Et quand on a été blessé, que peut-on transmettre ? Je crois qu'on peut faire l'anatomie des fantômes , c'est à dire que parmi ceux qui ont été blessés, il y a des mécanismes de défense . Alors là , cette expression a un sens précis , mais on peut l'employer avec un sens "alentour" . Par exemple , Sigmund FREUD et sa fille Anna , nous ont appris que les mécanismes de défense correspondaient à une explication claire , à une amputation de la personnalité . Mais on peut dire aussi qu'il y a des mécanismes de défense constructifs et même qu'il y a des mécanismes de défense résilients . C'est à dire qui permettent une reprise d'un type de développement après la blessure , malgré la blessure , avec la blessure . Et parmi ces mécanismes de défense , il y a plusieurs stratégies parolières qui font vivre les fantômes .

Par exemple :

· On peut trop en parler .
· On peut faire secret .
· On peut vivre dans le non-dit .
· Ou , encore, on peut côtoyer , tisser un lien avec quelqu'un qui a été traumatisé, alors qu'on ne l'a pas été .

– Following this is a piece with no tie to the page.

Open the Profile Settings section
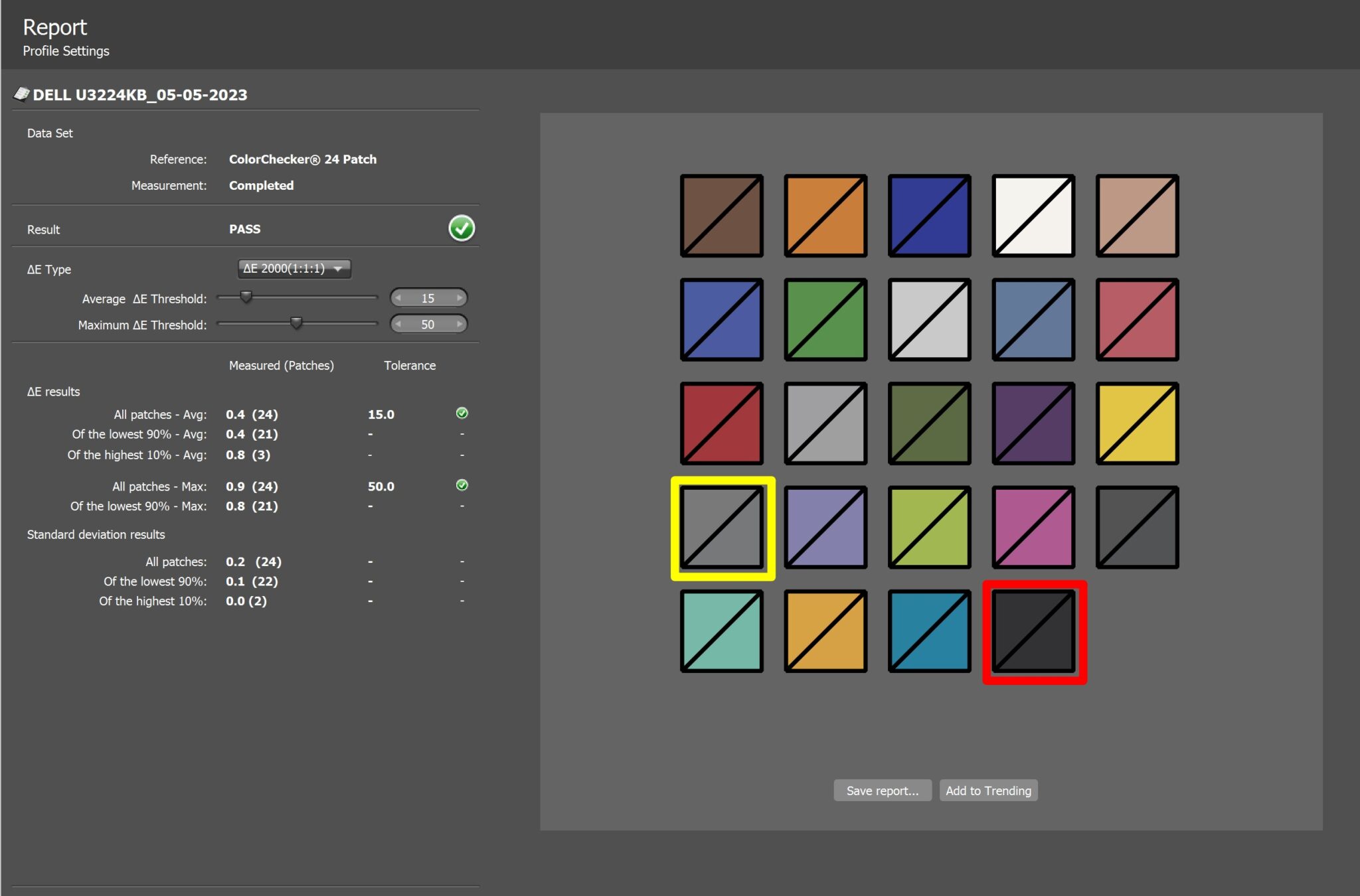The width and height of the screenshot is (1360, 896). click(x=66, y=51)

Voilà les quatre schémas que je propose .

Trop parler . Je travaille à la Seyne/Mer, près de Toulon, où pendant la guerre de 40, il y avait beaucoup de Communistes. C'était donc le Parti des fusillés, des déportés. Il y a eu les bombardements qui ont détruit ces deux villes et énormément de gens traumatisés. J'ai eu l'occasion de discuter avec ces gens-là . Et ils sont rentrés des Camps avec la rage au cour en disant : "Mais ce n'est pas possible , je vais le dire, je vais consacrer le reste de ma vie à le dire!" Donc , ceux-là n'ont pas dénié , au contraire même ! Ils se sont "coltiné" la mort , ils l'ont affrontée dans les Camps et après les Camps , ils ont monté des Associations , ils ont milité , ils ont fait des journaux , ils n'ont parlé que de ça tous les jours ! Ils ont minutieusement noté , recueilli des témoignages , et ces gens-là se sont bien défendus parce qu'ils sont restés dans le monde des humains , grâce à cette défense bagarreuse ..

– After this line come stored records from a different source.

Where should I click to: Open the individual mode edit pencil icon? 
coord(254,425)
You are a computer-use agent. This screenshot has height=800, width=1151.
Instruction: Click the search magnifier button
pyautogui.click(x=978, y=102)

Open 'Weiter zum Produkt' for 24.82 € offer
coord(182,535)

J'ai eu à soigner tous leurs enfants ! Parce que tous leurs enfants avaient hérité du traumatisme de ces pères et de ces mères qui avaient fait baigner les enfants dans leur traumatisme, qu'ils avaient constamment rendu présent par leurs représentations verbales, par leurs représentations d'images, les décors, les photos, les articles de journaux. C'est à dire que les enfants eux , avaient une double épreuve à surmonter: les hommes et les femmes qui ont été déportés ont repéré l'adversaire , ils ont eu (comme nous l'apprend Anna FREUD , il faut deux coups pour faire un trauma ) : Le 1er coup , il est porté dans le réel : "J'ai souffert, j'ai eu froid , j'ai été humilié , j'ai été mort , j'ai été tué tellement j'ai souffert." Ça , c'est le coup porté dans le réel , c'est la blessure et ça fait mal .

Mais le 2ème coup , c'est celui qui est porté dans la représentation du réel, c'est à dire: "Qu'est-ce que je me dis de ce qui m'est arrivé ? Qu'est-ce qui m'est arrivé ? Mais comment le dire ? Qui va me croire ? Comment vais-je faire pour expliquer tout cela émotionnellement ? Et puis surtout, vous les "normopathes", vous allez me faire taire ! Vous allez me dire : Mais nous aussi , on a souffert ! Arrête un peu !" Et du coup , je vais penser : "Ce n'est pas la peine de leur parler , ils ne peuvent pas comprendre et je vais me taire , pas longtemps , quarante ou cinquante ans ." Donc , ça fait tout de même un morceau de vie amputé . Mais comme je vous le disais tout à l'heure , tout le monde participe au déni .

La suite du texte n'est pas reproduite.